Comment by realusername
Comment by realusername 2 hours ago
I'm not sure I get your comment, France has 2 years worth of uranium ready to use + 5 years of uranium not enriched.
I don't think there's any other form of energy in the country which has a 7 years emergency reserve.
> As we switch to BEVs repurpose that for grid duties while ensuring the inputs also decarbonize.
BEV will make the storage problem worse because they consume more in winter and you can't tell people how to use their own cars.
The uranium reserves does not help when a winter storm rolls through and grid usage spikes. That is "emergency reserves" or the completely black and white "must work 100% or completely unusable" statement you led with.
Take a look at France. They generally export quite large amounts of electricity. But whenever a cold spell hits that export flow is reversed to imports and they have to start up local fossil gas and coal based production.

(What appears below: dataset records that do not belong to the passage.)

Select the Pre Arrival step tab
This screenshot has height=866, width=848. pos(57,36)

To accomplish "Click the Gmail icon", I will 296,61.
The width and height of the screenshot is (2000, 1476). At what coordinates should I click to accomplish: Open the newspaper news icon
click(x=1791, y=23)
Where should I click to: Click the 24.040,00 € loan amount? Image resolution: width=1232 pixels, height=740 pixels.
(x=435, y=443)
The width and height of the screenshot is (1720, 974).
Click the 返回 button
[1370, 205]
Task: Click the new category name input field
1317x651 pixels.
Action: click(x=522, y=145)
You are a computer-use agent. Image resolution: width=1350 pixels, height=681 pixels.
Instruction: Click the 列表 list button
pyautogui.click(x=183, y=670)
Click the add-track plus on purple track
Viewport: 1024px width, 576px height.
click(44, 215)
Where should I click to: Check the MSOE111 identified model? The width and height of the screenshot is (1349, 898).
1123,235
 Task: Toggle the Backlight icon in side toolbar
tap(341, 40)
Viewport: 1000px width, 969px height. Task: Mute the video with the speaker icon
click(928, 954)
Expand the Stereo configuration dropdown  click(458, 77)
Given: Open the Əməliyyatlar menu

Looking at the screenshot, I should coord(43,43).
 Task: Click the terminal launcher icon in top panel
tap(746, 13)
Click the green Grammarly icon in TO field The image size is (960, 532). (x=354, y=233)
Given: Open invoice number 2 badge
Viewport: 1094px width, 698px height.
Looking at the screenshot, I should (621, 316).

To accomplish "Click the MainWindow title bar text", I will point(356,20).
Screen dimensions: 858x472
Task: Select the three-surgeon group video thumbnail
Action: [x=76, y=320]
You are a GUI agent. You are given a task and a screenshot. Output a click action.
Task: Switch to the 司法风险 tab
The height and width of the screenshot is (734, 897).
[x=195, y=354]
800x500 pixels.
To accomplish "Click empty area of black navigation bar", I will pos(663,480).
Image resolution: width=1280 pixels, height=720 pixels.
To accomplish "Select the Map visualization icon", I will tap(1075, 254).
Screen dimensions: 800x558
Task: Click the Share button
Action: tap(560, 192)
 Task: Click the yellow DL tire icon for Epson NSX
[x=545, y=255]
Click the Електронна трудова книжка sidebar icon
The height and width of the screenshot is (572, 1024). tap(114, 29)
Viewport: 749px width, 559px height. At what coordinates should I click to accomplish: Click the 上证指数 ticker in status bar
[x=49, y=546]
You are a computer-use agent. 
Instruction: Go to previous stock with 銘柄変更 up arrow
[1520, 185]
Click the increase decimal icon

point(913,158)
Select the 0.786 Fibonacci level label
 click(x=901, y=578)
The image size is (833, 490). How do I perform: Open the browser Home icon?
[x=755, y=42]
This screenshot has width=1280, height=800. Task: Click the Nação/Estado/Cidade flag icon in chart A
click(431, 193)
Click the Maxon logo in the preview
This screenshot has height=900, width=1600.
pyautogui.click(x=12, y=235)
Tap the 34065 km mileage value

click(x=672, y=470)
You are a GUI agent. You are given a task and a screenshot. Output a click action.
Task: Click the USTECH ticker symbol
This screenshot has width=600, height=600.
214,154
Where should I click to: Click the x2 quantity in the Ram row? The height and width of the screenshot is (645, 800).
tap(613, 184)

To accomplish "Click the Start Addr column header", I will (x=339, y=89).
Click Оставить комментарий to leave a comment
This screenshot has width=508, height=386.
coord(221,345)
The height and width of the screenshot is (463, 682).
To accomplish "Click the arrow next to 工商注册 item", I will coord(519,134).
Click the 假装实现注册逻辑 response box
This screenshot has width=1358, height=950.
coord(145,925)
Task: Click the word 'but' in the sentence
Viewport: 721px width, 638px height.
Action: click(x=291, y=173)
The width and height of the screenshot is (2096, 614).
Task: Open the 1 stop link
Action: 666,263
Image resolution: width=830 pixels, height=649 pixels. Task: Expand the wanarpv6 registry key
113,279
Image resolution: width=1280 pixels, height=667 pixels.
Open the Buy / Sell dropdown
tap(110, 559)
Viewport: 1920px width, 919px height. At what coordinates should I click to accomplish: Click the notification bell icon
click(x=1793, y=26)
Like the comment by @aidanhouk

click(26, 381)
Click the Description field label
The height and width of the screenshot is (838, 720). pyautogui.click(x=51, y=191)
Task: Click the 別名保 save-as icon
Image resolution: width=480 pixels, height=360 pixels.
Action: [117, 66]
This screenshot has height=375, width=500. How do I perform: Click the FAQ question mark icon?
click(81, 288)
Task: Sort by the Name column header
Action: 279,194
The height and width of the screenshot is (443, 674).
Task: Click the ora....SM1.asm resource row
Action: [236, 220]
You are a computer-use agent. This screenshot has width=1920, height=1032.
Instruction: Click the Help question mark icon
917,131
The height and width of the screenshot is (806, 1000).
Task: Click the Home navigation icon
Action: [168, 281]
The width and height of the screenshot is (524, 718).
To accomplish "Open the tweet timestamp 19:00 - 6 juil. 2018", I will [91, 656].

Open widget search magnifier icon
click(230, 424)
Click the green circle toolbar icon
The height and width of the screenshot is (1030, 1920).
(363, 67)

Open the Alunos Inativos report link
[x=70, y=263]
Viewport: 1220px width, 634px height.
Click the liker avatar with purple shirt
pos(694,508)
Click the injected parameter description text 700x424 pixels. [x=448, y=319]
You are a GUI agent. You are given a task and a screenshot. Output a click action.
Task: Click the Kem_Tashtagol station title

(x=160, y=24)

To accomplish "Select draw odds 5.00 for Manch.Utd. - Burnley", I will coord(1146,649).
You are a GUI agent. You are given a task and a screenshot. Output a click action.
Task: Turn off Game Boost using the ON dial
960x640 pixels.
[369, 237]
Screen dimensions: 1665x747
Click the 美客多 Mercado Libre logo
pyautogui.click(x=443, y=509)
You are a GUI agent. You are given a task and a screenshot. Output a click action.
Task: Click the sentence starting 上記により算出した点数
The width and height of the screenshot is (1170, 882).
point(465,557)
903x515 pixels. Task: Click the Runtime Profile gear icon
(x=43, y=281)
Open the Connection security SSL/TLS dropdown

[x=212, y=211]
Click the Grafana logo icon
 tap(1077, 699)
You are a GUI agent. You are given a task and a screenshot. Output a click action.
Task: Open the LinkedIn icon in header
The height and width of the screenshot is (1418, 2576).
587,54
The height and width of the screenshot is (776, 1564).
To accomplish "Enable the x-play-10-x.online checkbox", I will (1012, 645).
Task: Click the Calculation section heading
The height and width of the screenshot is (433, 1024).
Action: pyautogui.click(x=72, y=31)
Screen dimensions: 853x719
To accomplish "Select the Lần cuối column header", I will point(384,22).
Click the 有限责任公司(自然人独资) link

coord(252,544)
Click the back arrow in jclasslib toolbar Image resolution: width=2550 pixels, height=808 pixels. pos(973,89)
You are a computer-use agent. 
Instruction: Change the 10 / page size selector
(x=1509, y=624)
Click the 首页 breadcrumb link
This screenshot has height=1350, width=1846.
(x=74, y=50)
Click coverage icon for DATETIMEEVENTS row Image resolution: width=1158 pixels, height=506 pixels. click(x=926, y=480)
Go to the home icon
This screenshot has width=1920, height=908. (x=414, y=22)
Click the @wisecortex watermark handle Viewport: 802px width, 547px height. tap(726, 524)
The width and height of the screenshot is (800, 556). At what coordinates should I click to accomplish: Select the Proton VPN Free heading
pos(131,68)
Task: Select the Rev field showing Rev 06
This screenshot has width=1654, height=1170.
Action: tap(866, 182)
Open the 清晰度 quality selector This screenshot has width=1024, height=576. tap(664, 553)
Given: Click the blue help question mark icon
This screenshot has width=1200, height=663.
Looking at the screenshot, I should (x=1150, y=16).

What they have done is that they have outsourced the management of their grid to their neighbors and rely on 35 GW of fossil based electricity production both inside France and their neighbors grids. Because their nuclear power produces too much when no one wants the electricity and too little when it is actually needed.
Their neighbors are able to both absorb the cold spell which very likely hits them as well, their own grid as the French exports stops and they start exporting to France.
> BEV will make the storage problem worse because they consume more in winter and you can't tell people how to use their own cars.
I don't think you quite get how the grid works? BEVs are like the ultimate consumers for a renewable grid since they can utilize surpluses matching supply and demand.
Everyone I know with a BEV and an hourly contract times their charging to perfection to reduce costs.
They are of course willing to pay a premium to charge now if their schedule demands it, but that is a tiny tiny subset of the household BEV fleet.